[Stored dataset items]
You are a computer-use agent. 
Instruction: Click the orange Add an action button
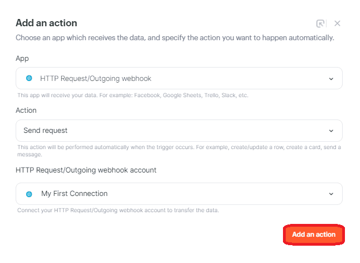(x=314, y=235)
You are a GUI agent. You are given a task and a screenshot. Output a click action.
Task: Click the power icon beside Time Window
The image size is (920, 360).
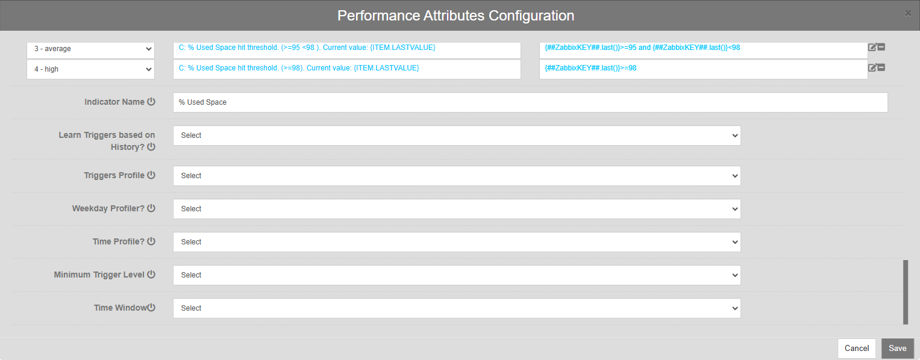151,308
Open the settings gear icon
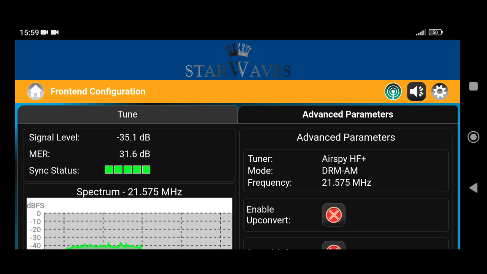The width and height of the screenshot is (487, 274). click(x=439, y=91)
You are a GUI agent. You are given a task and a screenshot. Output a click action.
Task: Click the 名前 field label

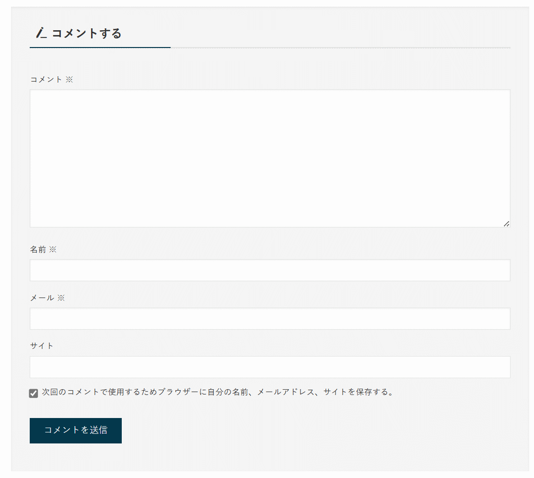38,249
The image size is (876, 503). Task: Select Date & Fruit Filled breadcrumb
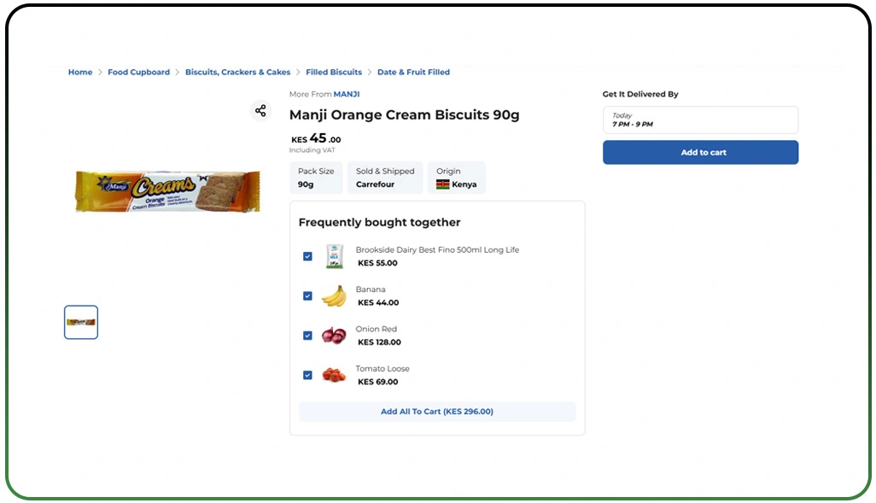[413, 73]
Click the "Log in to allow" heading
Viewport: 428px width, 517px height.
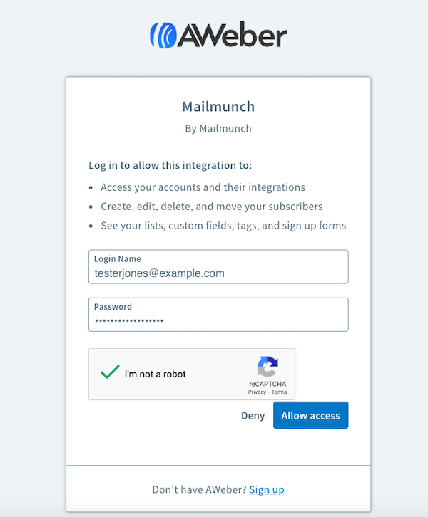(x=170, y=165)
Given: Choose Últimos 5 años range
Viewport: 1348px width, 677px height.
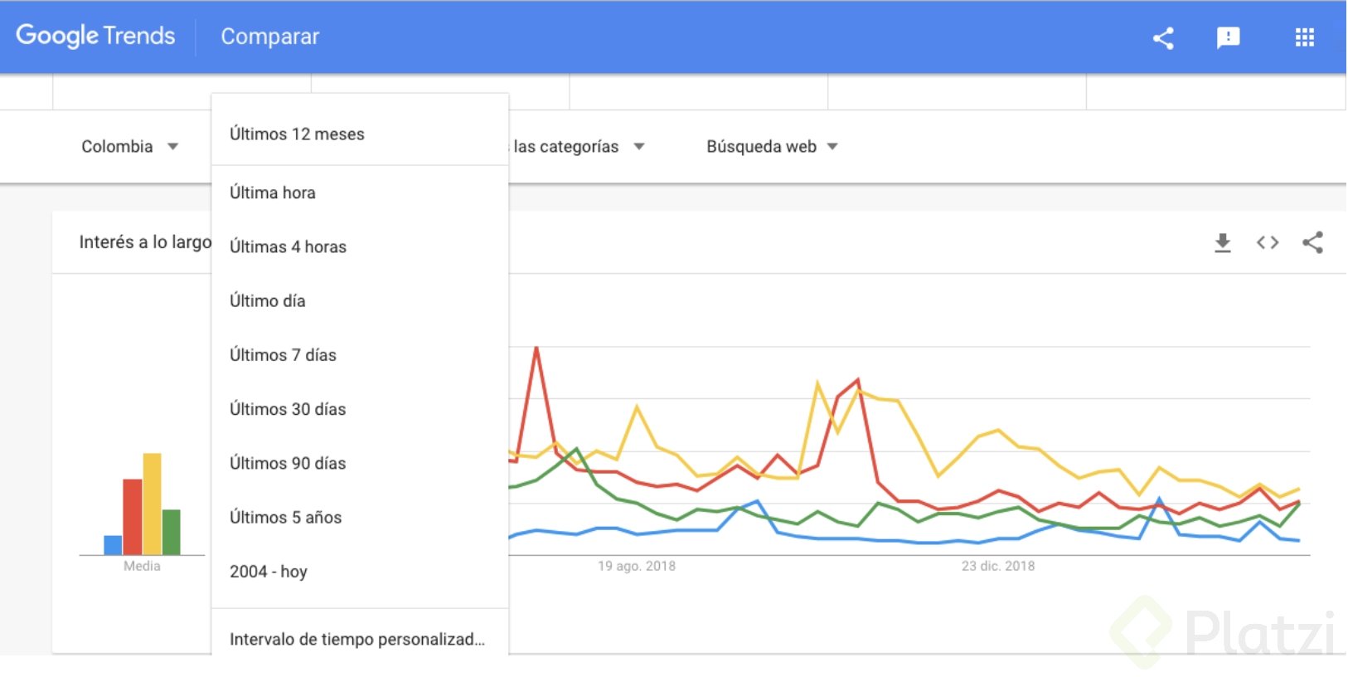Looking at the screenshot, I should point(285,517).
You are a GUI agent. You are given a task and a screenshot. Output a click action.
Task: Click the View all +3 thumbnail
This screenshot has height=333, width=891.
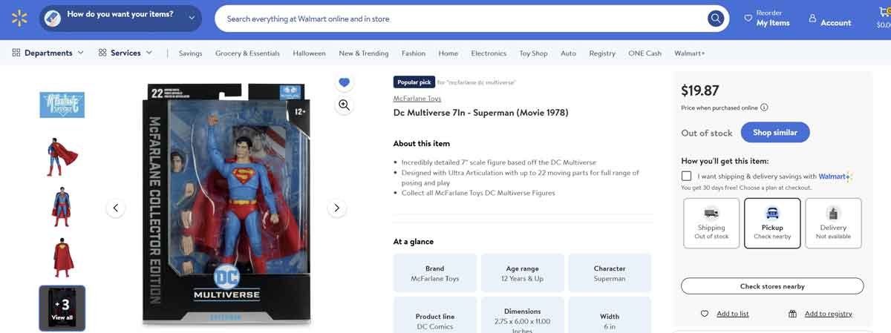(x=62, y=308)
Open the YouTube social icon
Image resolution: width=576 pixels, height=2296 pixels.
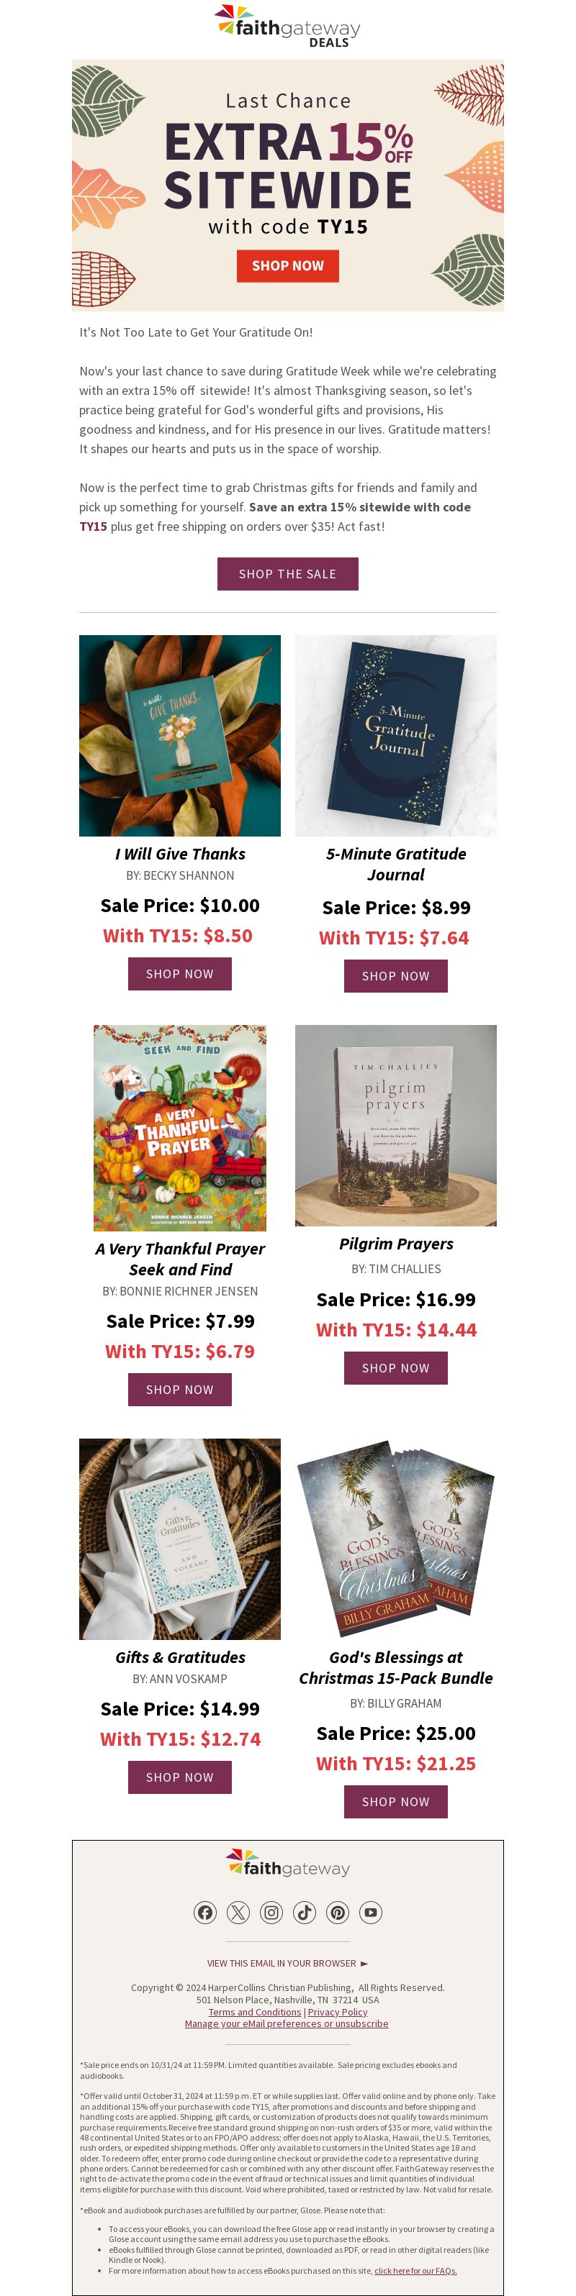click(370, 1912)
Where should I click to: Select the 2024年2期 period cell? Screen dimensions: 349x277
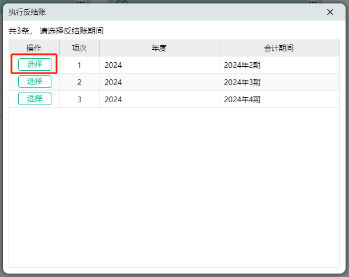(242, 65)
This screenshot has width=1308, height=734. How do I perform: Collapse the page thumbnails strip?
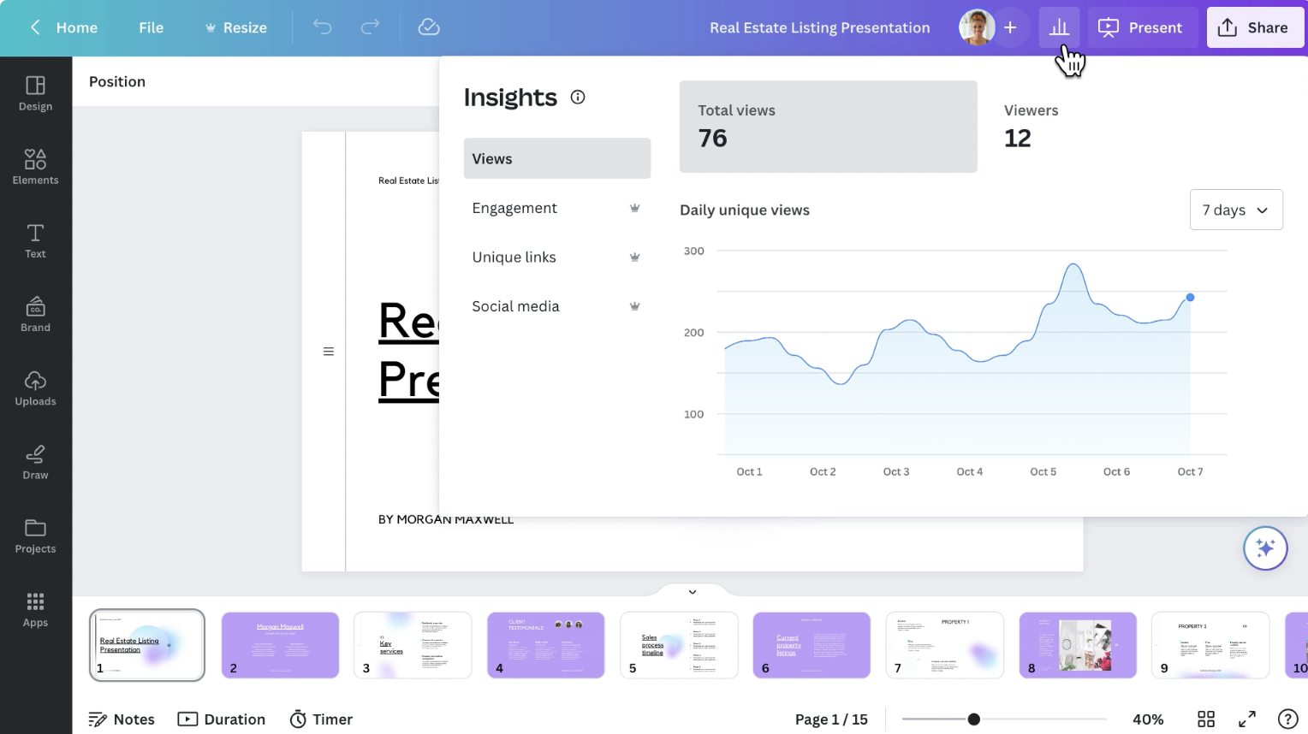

▶ About this exercise:
Every line from the one containing "The image size is (876, 503)." to the final line of the records must be transcribed exactly, both ends included, with the pictures left out.

▶ Answer below:
The image size is (876, 503). Task: Select Date & Fruit Filled breadcrumb
[413, 73]
Click the "Log in to allow" heading
Viewport: 428px width, 517px height.
(x=170, y=165)
Given: Choose Últimos 5 años range
Viewport: 1348px width, 677px height.
Looking at the screenshot, I should point(285,517).
You are a GUI agent. You are given a task and a screenshot. Output a click action.
Task: Click the View all +3 thumbnail
This screenshot has height=333, width=891.
(x=62, y=308)
Open the YouTube social icon
Image resolution: width=576 pixels, height=2296 pixels.
click(370, 1912)
Where should I click to: Select the 2024年2期 period cell? Screen dimensions: 349x277
(242, 65)
This screenshot has width=1308, height=734. How do I perform: Collapse the page thumbnails strip?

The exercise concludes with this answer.